After looking at a sampling of DHS’s action plans under the Federal Information Technology Acquisition Reform Act, the GAO determined that “until the Office of the CIO determines how to increase its review of contracts and agreements, the CIO will continue to have limited visibility into planned IT expenditures.”

The GAO said it found that the CIO’s office has stepped back from overseeing some of DHS’s major IT investments.

“DHS’s Office of the CIO was conducting risk evaluations of major IT investments and updating the ratings on the Office of Management and Budget’s (OMB) public website known as the IT Dashboard, as required by FITARA,” the GAO reported. “However, in October 2016, DHS changed its process for evaluating 30 of DHS’s 93 major IT investments and, as a result, the CIO is no longer primarily responsible for the evaluations or associated risk ratings that are publicly reported for these investments.”

In late April, a DHS official wrote to the GAO to say that the department concurs with the report’s recommendations.

“Until DHS addresses these challenges, the goal of FITARA to elevate the role of the department CIO in acquisition management will not be fully realized,” the GAO said.
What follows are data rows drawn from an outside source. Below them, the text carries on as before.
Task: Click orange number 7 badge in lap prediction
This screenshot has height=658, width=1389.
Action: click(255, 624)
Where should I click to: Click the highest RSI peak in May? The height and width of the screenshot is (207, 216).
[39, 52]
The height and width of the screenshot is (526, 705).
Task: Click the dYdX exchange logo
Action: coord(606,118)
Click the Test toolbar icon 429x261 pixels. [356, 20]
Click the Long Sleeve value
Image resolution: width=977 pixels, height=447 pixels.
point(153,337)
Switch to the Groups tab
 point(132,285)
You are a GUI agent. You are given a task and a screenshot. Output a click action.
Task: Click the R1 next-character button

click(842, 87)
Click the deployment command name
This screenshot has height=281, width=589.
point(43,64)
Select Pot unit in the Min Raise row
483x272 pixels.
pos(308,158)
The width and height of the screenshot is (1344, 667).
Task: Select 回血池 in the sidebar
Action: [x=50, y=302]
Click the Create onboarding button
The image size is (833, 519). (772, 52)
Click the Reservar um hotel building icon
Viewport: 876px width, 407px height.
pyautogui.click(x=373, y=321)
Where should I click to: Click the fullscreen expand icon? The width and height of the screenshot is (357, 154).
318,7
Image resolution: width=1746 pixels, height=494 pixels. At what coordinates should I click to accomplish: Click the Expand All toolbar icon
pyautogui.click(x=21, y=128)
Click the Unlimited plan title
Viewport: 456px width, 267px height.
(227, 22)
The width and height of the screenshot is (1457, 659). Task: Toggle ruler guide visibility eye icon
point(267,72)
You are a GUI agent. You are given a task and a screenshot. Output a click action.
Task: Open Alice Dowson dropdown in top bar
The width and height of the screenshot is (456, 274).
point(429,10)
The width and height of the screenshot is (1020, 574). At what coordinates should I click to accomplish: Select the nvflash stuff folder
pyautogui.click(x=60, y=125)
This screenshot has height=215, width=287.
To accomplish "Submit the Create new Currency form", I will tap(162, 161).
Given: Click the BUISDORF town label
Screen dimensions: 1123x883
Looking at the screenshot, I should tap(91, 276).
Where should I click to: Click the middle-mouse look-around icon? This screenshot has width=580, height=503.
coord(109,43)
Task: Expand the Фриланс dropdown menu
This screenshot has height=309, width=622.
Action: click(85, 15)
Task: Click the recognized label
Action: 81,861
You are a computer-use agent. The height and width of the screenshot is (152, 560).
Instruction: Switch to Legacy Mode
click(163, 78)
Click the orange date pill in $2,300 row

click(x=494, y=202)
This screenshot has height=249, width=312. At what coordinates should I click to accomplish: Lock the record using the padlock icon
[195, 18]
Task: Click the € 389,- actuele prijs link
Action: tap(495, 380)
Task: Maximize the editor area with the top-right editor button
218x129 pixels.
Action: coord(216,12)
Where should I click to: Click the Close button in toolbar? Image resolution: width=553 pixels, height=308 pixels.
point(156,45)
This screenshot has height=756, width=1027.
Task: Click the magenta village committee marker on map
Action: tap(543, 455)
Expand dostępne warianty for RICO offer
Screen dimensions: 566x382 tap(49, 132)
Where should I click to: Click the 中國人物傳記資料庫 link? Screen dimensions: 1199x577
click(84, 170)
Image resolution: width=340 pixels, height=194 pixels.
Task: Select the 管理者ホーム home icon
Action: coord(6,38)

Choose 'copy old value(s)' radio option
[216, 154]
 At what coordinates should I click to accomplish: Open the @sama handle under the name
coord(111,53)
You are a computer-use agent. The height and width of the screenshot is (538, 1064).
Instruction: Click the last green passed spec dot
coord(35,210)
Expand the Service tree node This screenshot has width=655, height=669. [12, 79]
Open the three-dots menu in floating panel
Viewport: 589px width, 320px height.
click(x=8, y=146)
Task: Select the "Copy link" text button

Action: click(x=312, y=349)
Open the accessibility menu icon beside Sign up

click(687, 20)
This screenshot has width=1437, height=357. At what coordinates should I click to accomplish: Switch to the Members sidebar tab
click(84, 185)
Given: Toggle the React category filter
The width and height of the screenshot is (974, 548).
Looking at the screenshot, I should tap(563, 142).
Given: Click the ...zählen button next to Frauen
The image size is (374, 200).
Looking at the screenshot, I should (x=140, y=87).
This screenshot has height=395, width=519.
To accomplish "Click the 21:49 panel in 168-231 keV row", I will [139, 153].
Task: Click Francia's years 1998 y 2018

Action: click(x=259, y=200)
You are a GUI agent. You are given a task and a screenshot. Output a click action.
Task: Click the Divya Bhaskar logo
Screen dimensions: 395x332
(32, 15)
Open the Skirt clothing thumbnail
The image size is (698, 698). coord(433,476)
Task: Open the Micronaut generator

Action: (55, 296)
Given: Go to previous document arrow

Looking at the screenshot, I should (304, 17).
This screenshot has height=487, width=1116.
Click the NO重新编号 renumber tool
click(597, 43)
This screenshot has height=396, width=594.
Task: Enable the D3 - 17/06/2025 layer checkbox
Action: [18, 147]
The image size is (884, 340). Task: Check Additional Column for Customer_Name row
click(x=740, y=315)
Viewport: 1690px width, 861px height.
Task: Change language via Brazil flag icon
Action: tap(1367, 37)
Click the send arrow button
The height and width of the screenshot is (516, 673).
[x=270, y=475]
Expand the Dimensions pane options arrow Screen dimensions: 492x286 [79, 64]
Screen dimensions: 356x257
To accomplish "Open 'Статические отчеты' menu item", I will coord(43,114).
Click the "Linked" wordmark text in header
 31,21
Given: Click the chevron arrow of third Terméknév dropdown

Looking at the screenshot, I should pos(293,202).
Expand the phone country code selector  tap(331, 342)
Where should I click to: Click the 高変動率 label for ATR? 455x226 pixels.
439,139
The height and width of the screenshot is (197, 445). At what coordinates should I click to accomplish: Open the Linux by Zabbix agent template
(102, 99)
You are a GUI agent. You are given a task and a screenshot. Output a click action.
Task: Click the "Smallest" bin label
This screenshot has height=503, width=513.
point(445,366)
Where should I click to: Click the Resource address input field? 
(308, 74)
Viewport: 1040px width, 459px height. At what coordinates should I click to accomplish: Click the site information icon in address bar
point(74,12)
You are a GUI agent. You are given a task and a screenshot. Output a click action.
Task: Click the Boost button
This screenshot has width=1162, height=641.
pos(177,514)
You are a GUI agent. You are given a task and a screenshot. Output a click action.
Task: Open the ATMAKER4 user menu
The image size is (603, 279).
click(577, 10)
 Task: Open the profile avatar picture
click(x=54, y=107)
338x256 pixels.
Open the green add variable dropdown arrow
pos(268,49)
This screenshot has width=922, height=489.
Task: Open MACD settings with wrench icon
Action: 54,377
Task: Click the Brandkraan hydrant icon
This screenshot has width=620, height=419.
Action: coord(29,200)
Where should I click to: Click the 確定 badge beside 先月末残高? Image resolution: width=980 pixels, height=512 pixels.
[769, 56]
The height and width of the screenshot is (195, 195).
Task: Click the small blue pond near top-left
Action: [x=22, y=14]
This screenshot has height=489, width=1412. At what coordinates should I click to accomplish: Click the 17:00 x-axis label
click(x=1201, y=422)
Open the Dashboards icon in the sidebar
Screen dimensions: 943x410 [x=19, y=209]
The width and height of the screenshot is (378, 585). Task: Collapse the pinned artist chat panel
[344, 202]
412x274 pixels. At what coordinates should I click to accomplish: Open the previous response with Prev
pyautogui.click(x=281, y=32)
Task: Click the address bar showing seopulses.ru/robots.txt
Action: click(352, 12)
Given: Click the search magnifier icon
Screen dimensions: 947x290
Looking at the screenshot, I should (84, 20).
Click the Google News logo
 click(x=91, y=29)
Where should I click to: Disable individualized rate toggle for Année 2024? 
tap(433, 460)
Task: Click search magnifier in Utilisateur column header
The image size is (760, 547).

The GAO sampled 31 action plans out of the 109 that DHS had reported as complete. Of the plans that GAO examined, 28 were complete.

Based on its findings, the GAO said the department should:

  • Finalize its TechStat policy for reviewing IT investments.
  • Update its IT Acquisition Review governance process to increase the number of contracts and agreements reviewed at the CIO level.
  • Implement a plan for identifying all employees in the “IT acquisition cadre” and assess whether they have the “specialized skills and knowledge needed” under procurement rules.
  • Identify “future IT skillset needs as a result of DHS’s new delivery model,” conduct an analysis of any skills gap and resolve it.
  • Update its acquisition policies and guidance “to be consistent in identifying that the DHS CIO is to certify investments’ incremental development activities.”
  • Update “DHS headquarters’, Customs and Border Protection’s, and U.S. Coast Guard’s processes to track, for all contracts and agreements, the IT investment with which each is associated.”
  • Update how the office of the CIO reports ratings of major IT investments to the OMB Dashboard.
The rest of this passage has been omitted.